Cities which are built on reality pulse with life, but the life comes first and the architecture comes later. Synthetic cities which have no substance subside into boredom, alienation and ultimately violence. They cannot be rescued by good design. Having bright ideas is not the same as involvement.
 
Breathing life into a corpse is an impossible task and spending a great deal of time and energy designing a better corpse does not make the task any easier.

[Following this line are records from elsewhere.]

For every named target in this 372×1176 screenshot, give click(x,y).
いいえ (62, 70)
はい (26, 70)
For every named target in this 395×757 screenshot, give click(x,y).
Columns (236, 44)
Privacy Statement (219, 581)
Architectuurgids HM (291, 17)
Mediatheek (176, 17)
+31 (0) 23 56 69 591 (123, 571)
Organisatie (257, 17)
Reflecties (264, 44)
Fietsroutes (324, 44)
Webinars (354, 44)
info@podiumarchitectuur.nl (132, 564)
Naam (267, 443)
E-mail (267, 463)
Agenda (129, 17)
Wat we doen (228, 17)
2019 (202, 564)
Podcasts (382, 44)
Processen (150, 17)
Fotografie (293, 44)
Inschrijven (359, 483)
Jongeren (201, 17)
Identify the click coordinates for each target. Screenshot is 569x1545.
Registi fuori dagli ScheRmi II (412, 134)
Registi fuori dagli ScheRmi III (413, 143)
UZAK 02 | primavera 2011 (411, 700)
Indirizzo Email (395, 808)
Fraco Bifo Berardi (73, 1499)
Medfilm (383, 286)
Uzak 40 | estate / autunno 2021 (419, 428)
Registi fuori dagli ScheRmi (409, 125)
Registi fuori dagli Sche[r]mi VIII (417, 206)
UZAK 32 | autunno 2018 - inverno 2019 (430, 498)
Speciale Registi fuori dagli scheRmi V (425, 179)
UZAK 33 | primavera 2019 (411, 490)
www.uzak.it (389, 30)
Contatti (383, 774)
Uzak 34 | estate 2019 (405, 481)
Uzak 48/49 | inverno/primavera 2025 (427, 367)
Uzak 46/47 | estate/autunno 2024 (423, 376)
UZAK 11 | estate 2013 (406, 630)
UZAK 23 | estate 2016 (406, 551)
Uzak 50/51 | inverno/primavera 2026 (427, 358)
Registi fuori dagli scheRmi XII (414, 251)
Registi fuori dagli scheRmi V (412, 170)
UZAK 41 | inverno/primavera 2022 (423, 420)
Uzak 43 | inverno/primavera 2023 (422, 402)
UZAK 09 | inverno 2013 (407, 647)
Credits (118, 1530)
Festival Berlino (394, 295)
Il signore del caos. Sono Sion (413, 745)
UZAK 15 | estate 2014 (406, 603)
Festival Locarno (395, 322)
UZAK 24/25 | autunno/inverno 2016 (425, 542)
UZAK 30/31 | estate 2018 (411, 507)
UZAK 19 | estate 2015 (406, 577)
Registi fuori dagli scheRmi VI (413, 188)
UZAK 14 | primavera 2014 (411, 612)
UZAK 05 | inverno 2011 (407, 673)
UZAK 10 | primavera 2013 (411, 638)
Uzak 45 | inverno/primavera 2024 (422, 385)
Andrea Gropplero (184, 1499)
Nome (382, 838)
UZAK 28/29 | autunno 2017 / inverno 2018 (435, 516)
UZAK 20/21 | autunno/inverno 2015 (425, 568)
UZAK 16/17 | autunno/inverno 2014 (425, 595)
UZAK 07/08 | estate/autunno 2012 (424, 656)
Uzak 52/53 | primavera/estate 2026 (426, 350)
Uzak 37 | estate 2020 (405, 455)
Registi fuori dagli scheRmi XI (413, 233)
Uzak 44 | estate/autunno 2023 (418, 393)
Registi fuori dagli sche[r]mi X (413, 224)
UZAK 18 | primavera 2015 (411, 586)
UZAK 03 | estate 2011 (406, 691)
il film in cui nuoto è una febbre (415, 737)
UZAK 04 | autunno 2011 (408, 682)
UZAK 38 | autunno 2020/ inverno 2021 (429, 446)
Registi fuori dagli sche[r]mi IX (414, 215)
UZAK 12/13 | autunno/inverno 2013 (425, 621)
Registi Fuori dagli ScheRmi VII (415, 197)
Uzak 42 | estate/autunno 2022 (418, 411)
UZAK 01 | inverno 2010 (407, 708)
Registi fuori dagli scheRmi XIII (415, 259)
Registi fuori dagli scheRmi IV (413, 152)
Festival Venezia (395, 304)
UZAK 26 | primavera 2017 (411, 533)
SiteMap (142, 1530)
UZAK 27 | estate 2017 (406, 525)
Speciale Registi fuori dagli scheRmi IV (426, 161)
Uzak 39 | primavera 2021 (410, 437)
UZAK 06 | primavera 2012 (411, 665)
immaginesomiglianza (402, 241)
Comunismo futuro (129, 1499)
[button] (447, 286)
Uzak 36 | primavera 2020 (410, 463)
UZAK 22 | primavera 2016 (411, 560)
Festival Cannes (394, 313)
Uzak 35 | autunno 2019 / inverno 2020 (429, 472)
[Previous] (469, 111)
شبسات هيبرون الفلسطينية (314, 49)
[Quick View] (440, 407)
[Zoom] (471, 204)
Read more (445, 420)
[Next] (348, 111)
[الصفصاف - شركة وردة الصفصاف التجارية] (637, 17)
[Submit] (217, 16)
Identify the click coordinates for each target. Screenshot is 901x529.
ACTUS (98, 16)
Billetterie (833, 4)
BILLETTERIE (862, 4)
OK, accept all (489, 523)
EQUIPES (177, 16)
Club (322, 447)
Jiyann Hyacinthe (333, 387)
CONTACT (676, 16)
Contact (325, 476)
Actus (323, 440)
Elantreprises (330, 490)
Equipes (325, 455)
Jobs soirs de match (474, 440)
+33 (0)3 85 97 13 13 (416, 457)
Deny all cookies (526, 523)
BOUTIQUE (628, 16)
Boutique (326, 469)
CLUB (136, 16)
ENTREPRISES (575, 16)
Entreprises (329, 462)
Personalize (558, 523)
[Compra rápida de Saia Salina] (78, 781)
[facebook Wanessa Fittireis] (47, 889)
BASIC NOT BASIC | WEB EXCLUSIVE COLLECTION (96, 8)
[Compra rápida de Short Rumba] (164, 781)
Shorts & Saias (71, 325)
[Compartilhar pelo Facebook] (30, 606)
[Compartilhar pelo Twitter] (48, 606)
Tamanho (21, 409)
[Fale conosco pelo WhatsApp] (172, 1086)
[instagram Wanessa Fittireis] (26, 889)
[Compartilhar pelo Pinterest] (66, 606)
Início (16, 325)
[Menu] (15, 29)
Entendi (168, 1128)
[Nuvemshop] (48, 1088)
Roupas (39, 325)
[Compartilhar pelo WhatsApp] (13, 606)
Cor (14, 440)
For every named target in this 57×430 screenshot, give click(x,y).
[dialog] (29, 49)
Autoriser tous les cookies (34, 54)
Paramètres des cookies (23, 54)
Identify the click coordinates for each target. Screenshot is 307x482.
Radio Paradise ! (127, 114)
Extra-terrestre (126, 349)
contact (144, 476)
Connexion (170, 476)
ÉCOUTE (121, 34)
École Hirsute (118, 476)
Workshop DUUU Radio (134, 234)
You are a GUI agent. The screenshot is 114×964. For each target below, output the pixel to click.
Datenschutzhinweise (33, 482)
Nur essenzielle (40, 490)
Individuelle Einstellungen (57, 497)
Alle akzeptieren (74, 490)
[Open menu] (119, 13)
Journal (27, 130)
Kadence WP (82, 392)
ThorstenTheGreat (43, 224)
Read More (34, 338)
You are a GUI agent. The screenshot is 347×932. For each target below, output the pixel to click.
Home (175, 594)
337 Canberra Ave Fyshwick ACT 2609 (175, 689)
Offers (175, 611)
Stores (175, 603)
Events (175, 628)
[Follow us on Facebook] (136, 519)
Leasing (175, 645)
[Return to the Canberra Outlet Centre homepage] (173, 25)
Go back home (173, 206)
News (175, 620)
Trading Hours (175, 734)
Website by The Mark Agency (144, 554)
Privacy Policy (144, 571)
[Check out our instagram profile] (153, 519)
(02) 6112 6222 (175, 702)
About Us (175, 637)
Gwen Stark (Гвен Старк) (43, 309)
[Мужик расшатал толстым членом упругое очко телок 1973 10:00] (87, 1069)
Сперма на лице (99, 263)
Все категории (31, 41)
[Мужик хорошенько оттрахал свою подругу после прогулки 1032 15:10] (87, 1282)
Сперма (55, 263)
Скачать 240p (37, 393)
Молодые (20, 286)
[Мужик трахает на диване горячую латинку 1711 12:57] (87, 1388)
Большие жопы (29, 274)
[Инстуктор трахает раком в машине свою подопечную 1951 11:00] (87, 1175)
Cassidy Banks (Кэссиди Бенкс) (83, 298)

Architects, urban designers, developers and consultants know all this so they take their money and run. As soon as the glossy photographs have been published to secure enough reputation to capture the next job it is time to move on. Consultants roam the world looking for another Tank Farm dollar opportunity.
 
The naive "public" clip ideas out of magazines, or out of their latest overseas trips, and make a folder of them, just like they do when they want a house designed. Architects of course throw away the folder of clippings because they read different magazines and travel to different places. The politicians however look more carefully at the clippings because voting is never more than three years away. No one concedes that trying to assemble a collection of pieces from different jigsaws is a fruitless waste of time.
 
Architecture is best seen as infrastructure. Ideally it should work, but not get in the way of life. If the electricity comes in and the waste goes somewhere most people are not concerned about the details. They want to get on with life. If their hearts pump and their lungs do their task people go out and climb mountains rather than reading text books about their bodies. Introspection comes with failure. Beauty in turn is the body fully alive.
 
When Aucklanders marvel at the cumulus clouds soaring up into the sky to catch the last colours of the day, and their lives are filled with wonder, joy and the smell of salt, you know that their architecture has set them free. When Aucklanders stand on top of a volcano with the wind blowing through their hair and their view across the isthmus is unimpeded by the urban growth strategy you know that urban design really is more than a catch phrase. Before the planners came along Auckland was the most beautiful site in the world for a city.
 
With an astonishing site, and a "vibrant" community, it would seem that all the ingredients for a great city are at hand. Not so. Process is important too.
 
A sculptor like Michaelangelo could look within a block of marble and set Moses free. A lesser sculptor will do a design, write a specification, get a permit, comply with the regulations, collect a fee, even win some awards, and then go off searching for a block of stone to batter into an intellectually pre-determined shape. When the process in place for the Tank Farm is the same as the process which resulted in the Railway Land urban design disaster we can only presume that the results will be similar. Magnificent dreams morphing into tacky burger bars.
 
The big decisions have been made by default. Everyone seems to have agreed without thinking about it that the Tank Farm should become another architectural corpse. Now, it seems, it only remains to design the best possible corpse. If we do as well as Canberra we know that it will then only take a few hundred years for the maggots to make something useful out of the world-class urban design.
 
The Venetians must turn over in their graves as tourists come to look and admire, but fail to learn anything about their urban design process. Imitating a product misses the point.
 
However there is hope. At least another great seafaring city like Auckland has the potential to understand that building community comes before building a city.
 
Tony Watkins
 

Tony Watkins was the urban designer responsible for locating the dredge wheel sculpture at the tip of Tank Farm to symbolise the way in which real people doing a real job for a real purpose can also effortlessly, and for no cost, produce great works of art.
 

Tihei Mauri Ora - The breath of life
 
More than good design is needed to breathe life into an architectural corpse, suggests urban designer Tony Watkins.